• [Exercise objective] From the records that follow, copy every line that contains the word "computer".

• [Information given]
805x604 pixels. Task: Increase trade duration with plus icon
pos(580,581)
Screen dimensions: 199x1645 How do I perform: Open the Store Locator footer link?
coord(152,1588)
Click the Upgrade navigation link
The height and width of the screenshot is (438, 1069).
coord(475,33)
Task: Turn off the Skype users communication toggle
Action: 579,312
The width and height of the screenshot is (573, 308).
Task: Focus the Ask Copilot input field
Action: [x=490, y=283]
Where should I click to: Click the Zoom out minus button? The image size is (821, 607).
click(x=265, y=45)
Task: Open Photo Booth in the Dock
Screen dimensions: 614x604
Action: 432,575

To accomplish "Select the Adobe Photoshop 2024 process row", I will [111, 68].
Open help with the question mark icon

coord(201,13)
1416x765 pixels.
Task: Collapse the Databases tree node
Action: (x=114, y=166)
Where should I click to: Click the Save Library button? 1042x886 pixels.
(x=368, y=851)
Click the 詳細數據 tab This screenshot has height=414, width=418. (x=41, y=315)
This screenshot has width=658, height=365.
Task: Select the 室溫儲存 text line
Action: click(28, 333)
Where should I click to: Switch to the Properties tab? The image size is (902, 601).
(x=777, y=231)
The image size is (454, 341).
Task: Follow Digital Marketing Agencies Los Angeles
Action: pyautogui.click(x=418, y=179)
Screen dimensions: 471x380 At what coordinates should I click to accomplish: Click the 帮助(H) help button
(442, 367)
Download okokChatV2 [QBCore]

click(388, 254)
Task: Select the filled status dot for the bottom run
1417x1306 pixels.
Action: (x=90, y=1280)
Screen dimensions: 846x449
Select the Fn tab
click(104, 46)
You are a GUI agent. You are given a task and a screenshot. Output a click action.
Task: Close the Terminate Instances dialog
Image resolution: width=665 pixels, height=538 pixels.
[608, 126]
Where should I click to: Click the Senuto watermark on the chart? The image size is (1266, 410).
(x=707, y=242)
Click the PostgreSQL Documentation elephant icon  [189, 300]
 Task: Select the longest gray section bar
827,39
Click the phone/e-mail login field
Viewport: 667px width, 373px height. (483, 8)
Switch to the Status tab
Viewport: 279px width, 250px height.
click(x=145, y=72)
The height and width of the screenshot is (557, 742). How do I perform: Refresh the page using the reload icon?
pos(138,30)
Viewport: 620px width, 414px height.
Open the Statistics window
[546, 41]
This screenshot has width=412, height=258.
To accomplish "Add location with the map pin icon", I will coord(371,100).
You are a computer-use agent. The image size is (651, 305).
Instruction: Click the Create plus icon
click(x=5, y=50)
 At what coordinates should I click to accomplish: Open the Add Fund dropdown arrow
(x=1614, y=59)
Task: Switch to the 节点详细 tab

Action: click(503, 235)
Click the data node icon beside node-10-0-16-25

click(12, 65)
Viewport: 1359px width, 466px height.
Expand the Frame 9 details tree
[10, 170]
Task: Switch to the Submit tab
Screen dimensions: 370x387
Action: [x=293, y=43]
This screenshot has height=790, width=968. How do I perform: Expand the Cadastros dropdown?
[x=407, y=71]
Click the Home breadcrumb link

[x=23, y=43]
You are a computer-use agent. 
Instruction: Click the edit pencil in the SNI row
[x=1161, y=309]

• [Answer area]
You are a computer-use agent. The image size is (651, 305).
You are a computer-use agent. 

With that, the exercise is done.